Scritto da il 3 Marzo 2022

Come un terremoto o una catastrofe naturale, le persone più vicine agli epicentri pandemici sono quelle che maggiormente hanno sofferto di disturbi mentali, in particolare disturbi post-traumatici da stress, oltre a sintomi d’ansia e dell’umore. Lo dice uno studio coordinato dall’Università di Pisa e pubblicato sul Journal of Clinical Psychiatry, il primo mai condotto su un campione di pazienti già affetti da disturbi d’ansia e di umore. Lo rende noto l’ateneo pisano.

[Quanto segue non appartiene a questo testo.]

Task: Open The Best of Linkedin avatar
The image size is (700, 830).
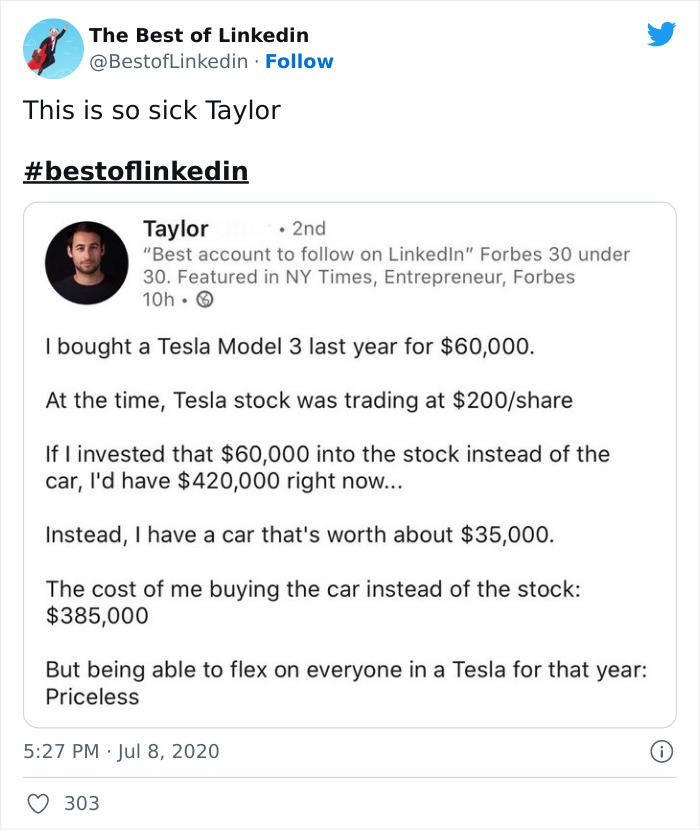Action: [x=53, y=49]
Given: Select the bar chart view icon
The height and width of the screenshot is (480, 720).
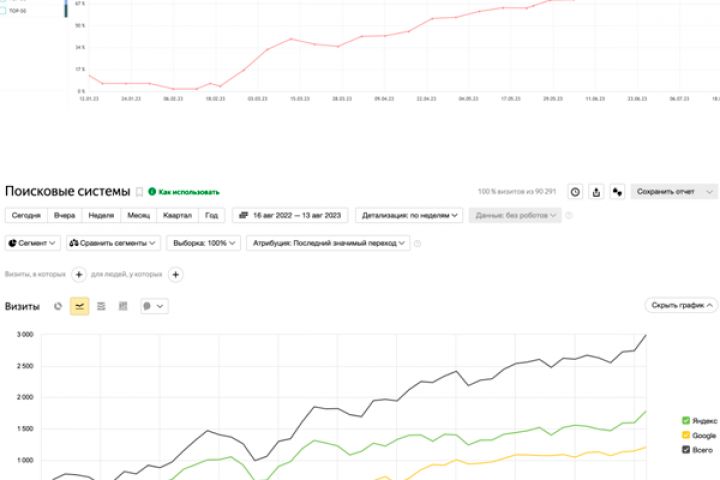Looking at the screenshot, I should click(x=123, y=306).
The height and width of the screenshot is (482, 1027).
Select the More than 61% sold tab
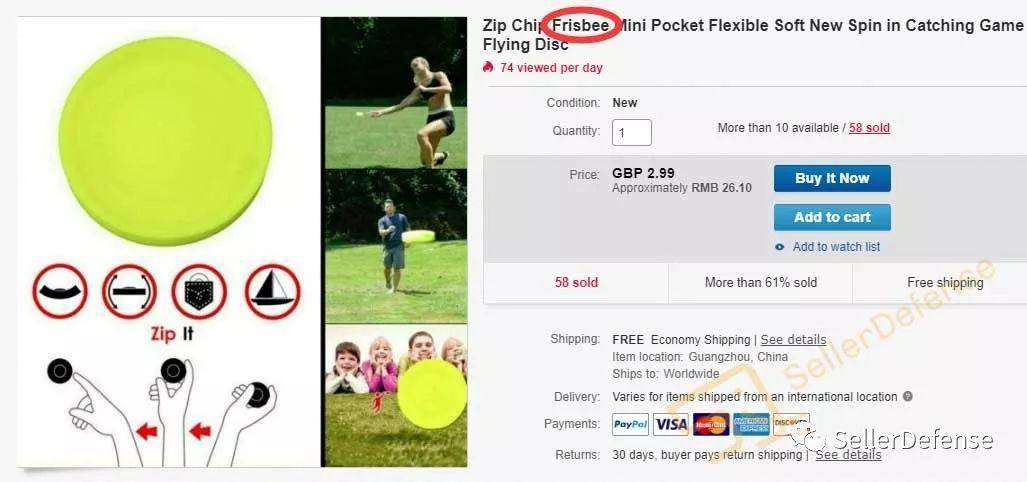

“Il nostro scopo – spiega Claudia Carmassi, professoressa associata all’università di Pisa e psichiatra dell’Unità operativa Psichiatria dell’Azienda ospedaliero universitaria pisana – era quello di indagare se vivere in un’area ad alta incidenza Covid comportasse livelli più elevati di sintomi post-traumatici da stress, ansiosi o depressivi, rispetto a chi abitava nelle zone di bassa incidenza”, Per condurre la ricerca, spiega l’ateneo, “sono stati reclutati 102 soggetti, metà uomini e metà donne, presso l’ambulatorio psichiatrico delle cliniche psichiatriche di due ospedali universitari italiani: Pisa come ‘zona a bassa incidenza Covid e Verona come ‘area ad alta incidenza’: la valutazione è stata condotta subito dopo la prima ondata della pandemia e il primo lockdown nazionale, dal 1 giugno al 30 luglio 2020, durante il quale l’Italia è stata caratterizzata da significative differenze nei tassi di contagio tra le varie regioni”. I pazienti, prosegue la nota, “sono stati monitorati nei tre mesi successivi e il livello di esposizione alla pandemia è dunque risultato il principale fattore di rischio per lo sviluppo del disturbo post traumatico da stress al di là dell’età e del genere dei soggetti coinvolti”. La ricerca, conclude Carmassi, “ha messo in evidenza i bisogni di assistenza sanitaria dei pazienti psichiatrici come parte particolarmente vulnerabile della popolazione: crediamo che il crescente utilizzo della telemedicina possa essere molto utile per consentire un follow-up continuo di pazienti”.